··· Excerpted text

Archive | Seasonal and Temporary

Temporary Jobs in Switzerland – Lawyer’s Advice

Posted on 18 November 2007 by LegalBeagle

“I registered with a placement agency and signed a contract. What happens if I find a regular job as a result of this and the company they rent me to wants to hire me? Do I stay legally liable to the agency that rented me to the company in the first place?” Lionel, Geneva.

Temporary or Interim work has a special legal status in Switzerland.

In fact, the worker is bound by an employment contract to the agency which rents temporary workers to its enterprise clientele. And on the other hand, the worker is in no way bound to the actual company at which he is working who is renting the temporary staff from the agency, even though that is where he goes to work !

The Swiss federal laws governing temporary jobs in Switzerland – the rental of temp workers and what is referred to as ‘location de service’ – LES- or rental of services, governs this type of employment relationship. The LES delineates a certain number of measures that must be respected in this type of employment relationship.

······
··· Information shown

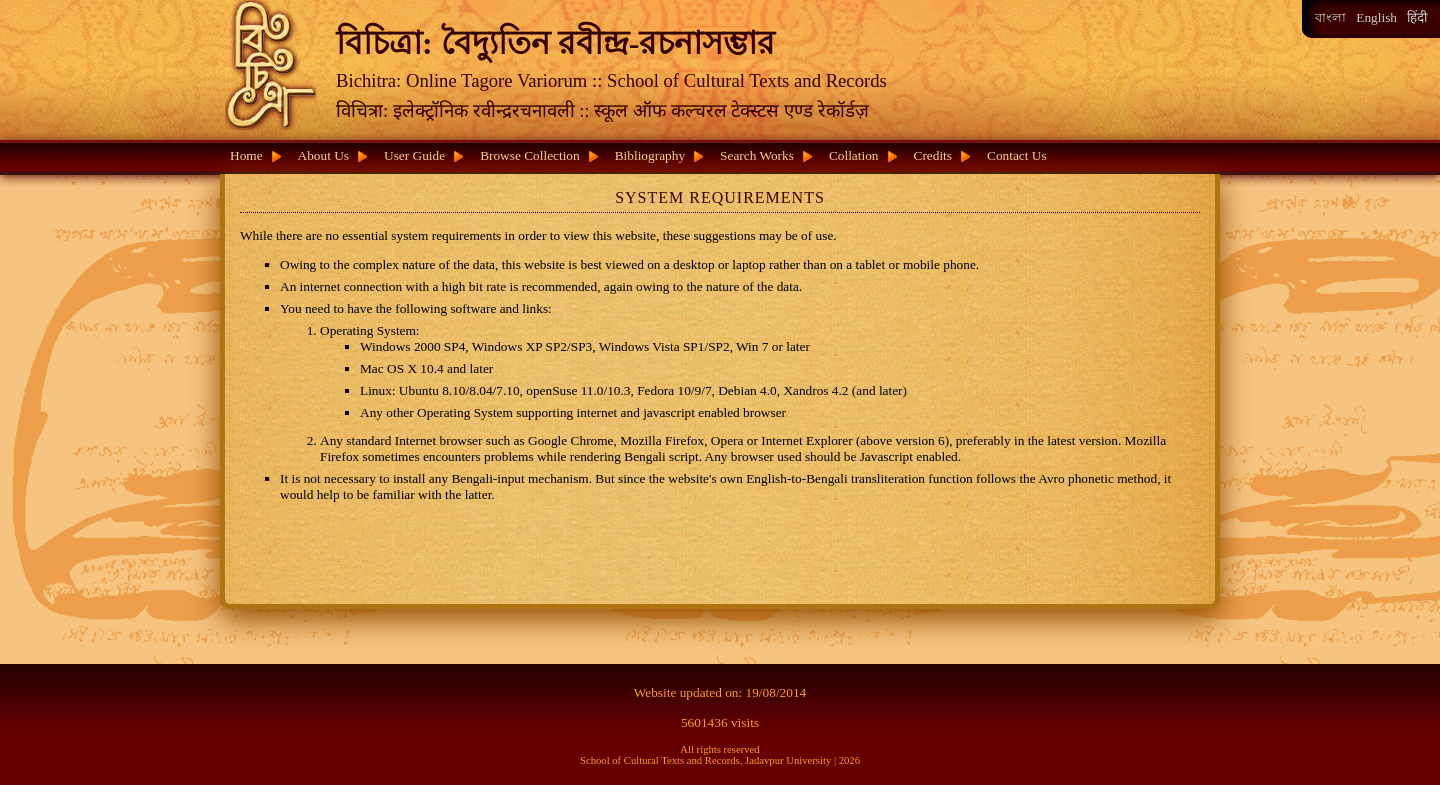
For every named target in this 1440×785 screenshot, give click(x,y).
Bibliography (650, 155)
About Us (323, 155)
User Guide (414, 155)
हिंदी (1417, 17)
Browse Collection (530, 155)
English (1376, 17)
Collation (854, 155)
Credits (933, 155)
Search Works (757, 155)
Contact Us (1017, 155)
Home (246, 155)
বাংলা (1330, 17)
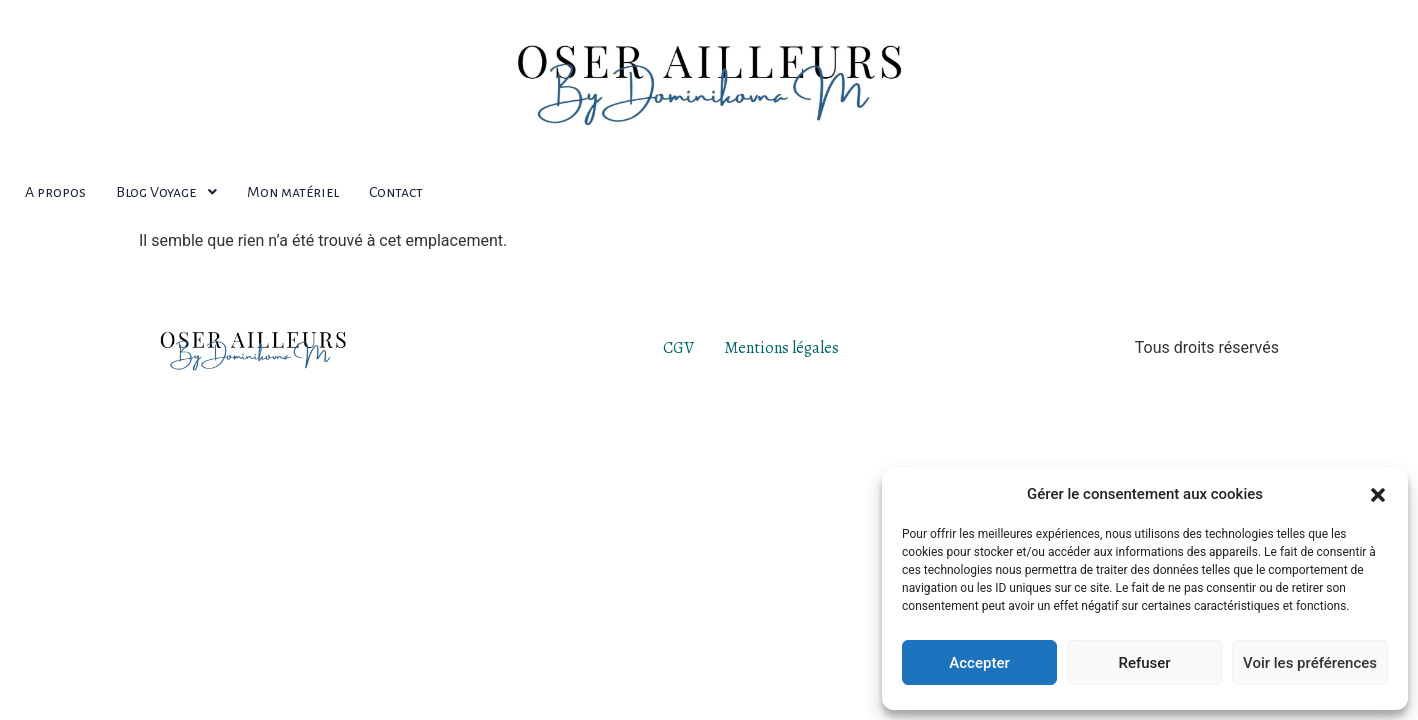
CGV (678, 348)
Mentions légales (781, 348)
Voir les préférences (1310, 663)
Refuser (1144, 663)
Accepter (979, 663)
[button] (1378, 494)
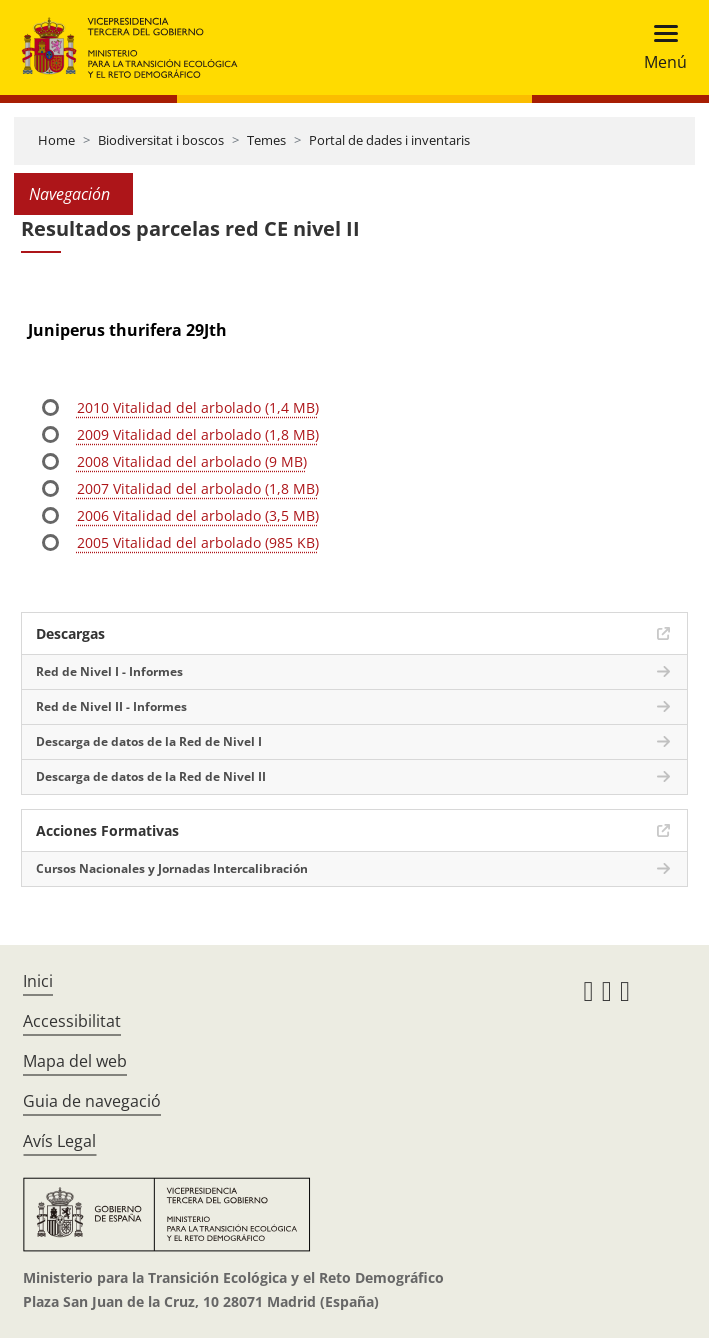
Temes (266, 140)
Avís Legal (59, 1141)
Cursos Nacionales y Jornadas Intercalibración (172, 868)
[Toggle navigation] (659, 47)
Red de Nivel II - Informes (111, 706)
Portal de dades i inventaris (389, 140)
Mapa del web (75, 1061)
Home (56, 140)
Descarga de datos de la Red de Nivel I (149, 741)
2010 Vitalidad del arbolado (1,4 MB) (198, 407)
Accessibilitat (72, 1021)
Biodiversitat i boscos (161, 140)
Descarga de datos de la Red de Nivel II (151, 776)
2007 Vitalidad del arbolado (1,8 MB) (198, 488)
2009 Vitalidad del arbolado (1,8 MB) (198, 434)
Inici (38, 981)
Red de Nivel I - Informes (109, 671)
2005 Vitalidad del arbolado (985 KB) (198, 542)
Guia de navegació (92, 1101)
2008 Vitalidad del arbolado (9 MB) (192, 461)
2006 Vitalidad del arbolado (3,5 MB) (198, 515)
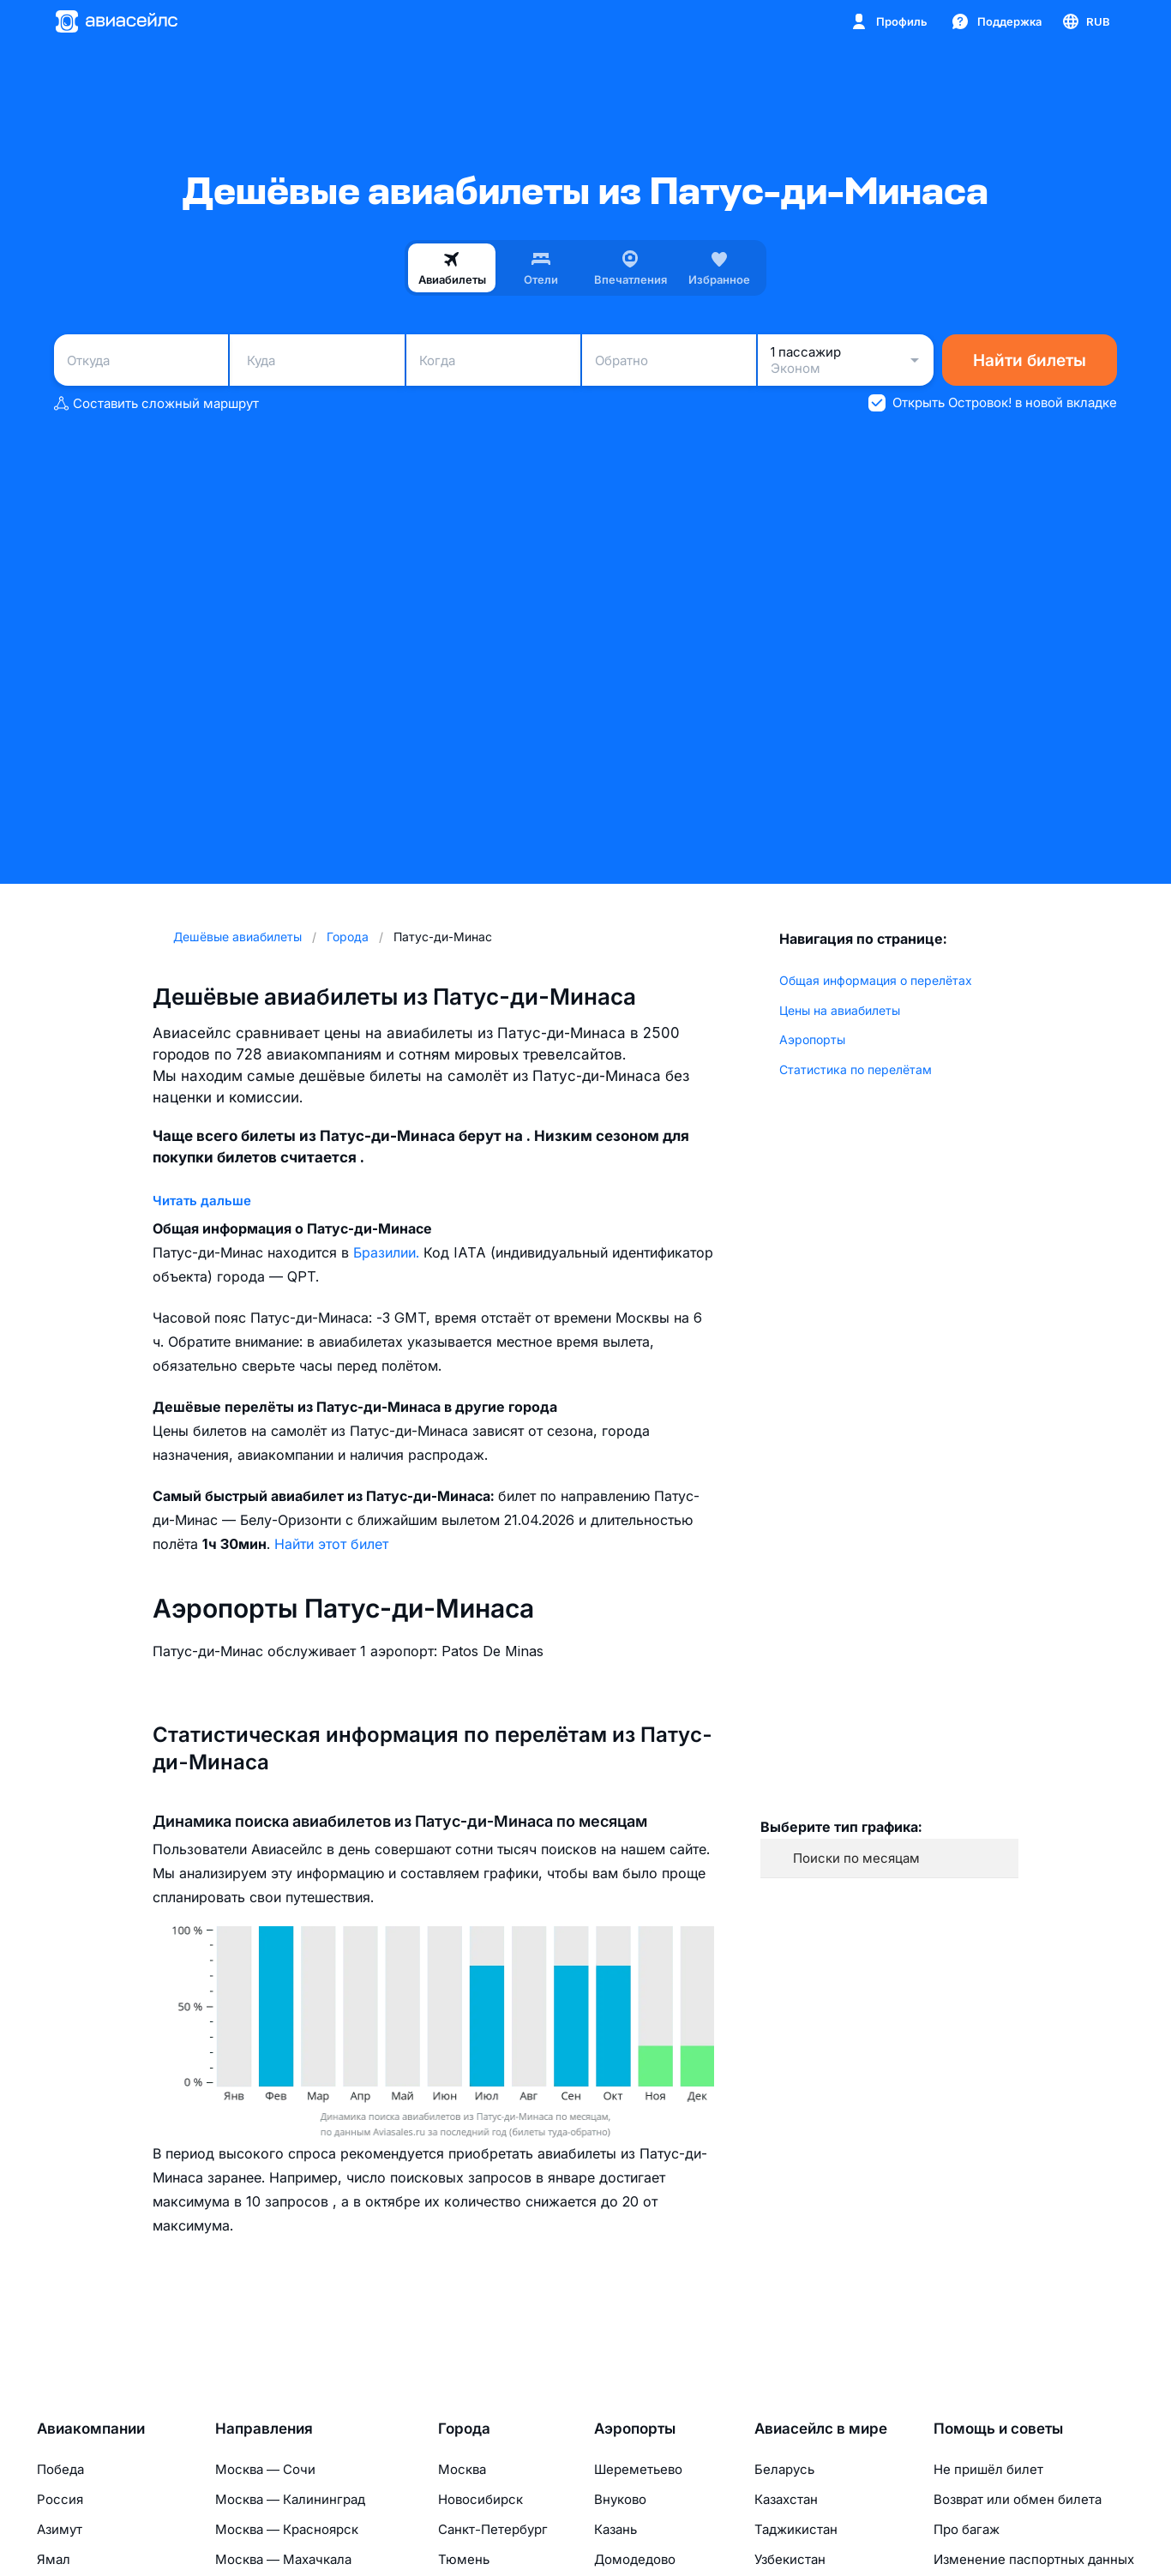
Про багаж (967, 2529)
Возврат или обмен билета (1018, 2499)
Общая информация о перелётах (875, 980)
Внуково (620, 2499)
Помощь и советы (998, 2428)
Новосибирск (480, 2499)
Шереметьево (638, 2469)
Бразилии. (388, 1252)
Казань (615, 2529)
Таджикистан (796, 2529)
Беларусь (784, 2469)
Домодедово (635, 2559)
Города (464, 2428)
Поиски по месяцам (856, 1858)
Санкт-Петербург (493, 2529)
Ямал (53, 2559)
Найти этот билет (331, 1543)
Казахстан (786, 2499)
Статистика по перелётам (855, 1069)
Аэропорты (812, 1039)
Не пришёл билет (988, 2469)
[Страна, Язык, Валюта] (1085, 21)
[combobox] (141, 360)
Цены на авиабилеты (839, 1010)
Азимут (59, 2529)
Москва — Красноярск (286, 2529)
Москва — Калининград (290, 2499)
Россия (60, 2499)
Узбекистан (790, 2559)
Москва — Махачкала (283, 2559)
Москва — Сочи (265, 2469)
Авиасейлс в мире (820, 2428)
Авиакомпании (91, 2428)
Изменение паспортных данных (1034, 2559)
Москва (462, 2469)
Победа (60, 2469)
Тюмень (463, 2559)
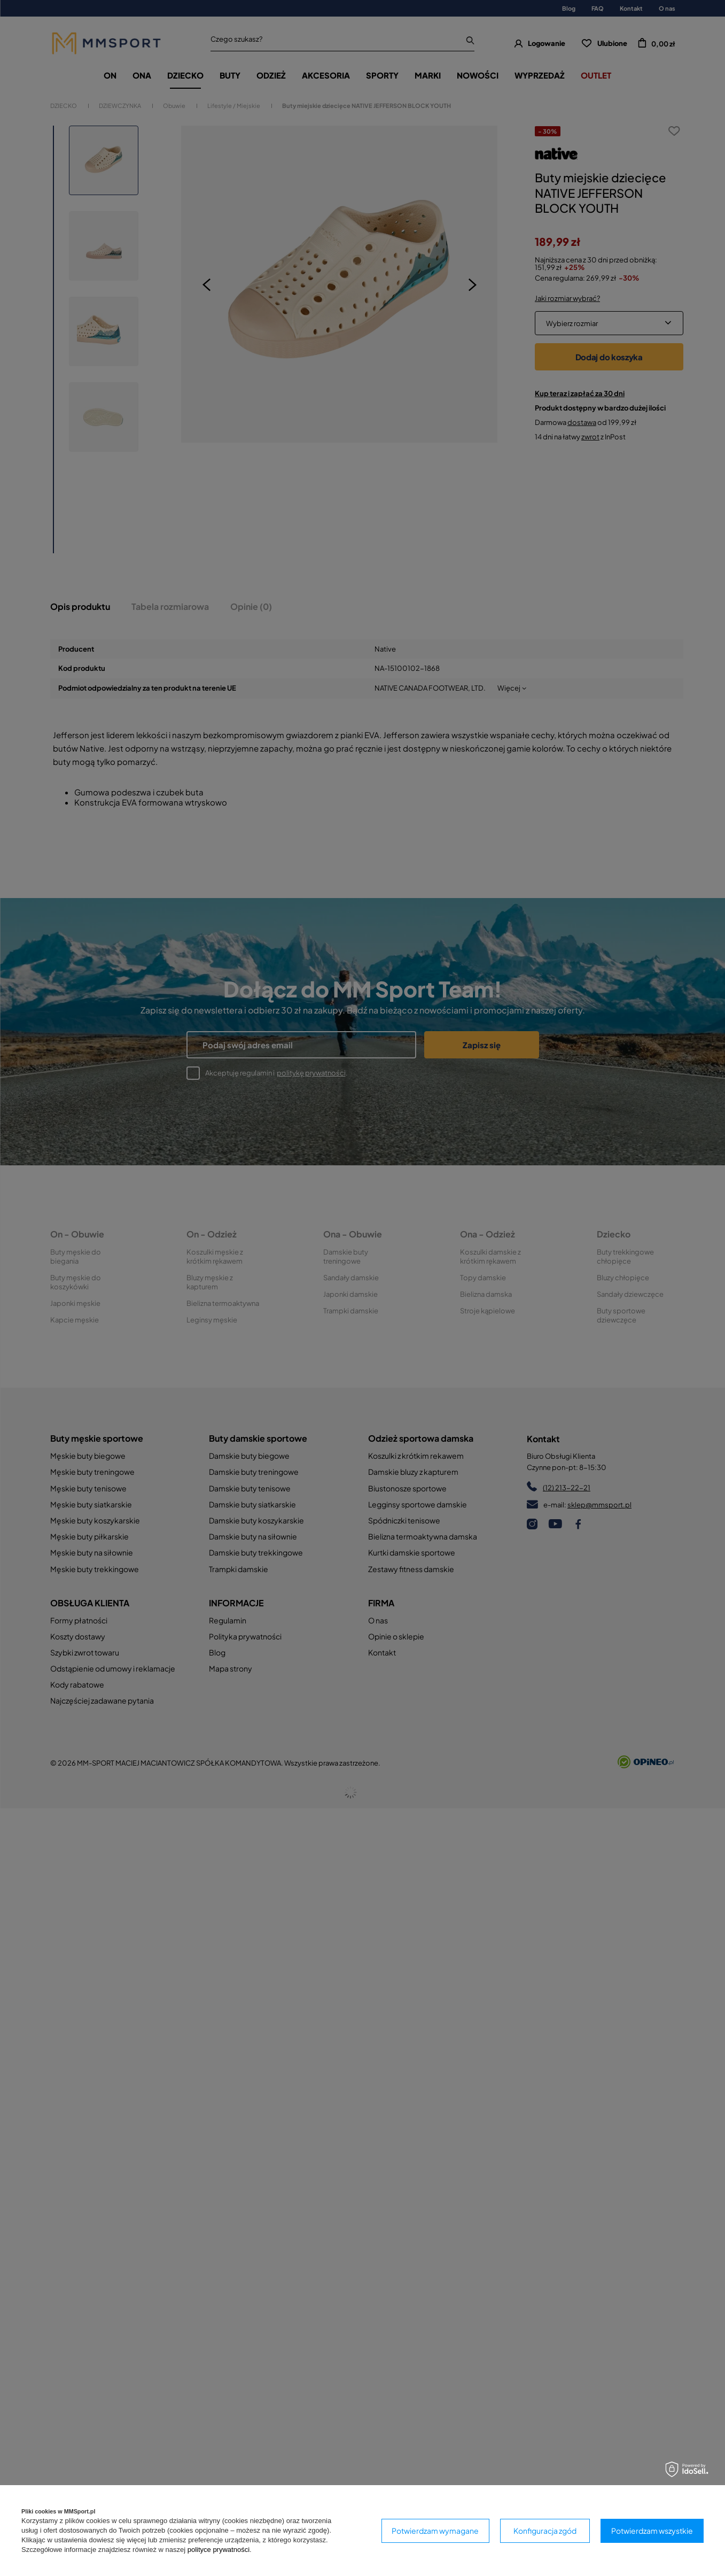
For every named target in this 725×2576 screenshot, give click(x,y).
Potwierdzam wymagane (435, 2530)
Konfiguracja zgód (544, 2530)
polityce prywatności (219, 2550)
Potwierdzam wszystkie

······

▶ **Problems to solve**
#1 Rewrite the passage of the Swiss temporary jobs text starting at "Temporary Jobs in Switzerland – Lawyer’s" and ending at "status in Switzerland.", changing "placement agency" to "staffing agency".
#2 Answer these questions using the Swiss temporary jobs text.
(a) On what date was the piece posted?
(b) What city is Lionel from?
(c) What French term does the text give for the rental of services?
#3 List every party in the temporary employment relationship that the Swiss temporary jobs text describes.
The records come from a different source than the text about temporary jobs in Switzerland.

▶ **Answers by task**
#1
Temporary Jobs in Switzerland – Lawyer’s Advice

Posted on 18 November 2007 by LegalBeagle

“I registered with a staffing agency and signed a contract. What happens if I find a regular job as a result of this and the company they rent me to wants to hire me? Do I stay legally liable to the agency that rented me to the company in the first place?” Lionel, Geneva.

Temporary or Interim work has a special legal status in Switzerland.

#2
(a) 18 November 2007
(b) Geneva
(c) ‘location de service’

#3
- The worker
- The agency that rents temporary workers to its enterprise clientele
- The company that rents the temporary staff from the agency and where the worker goes to work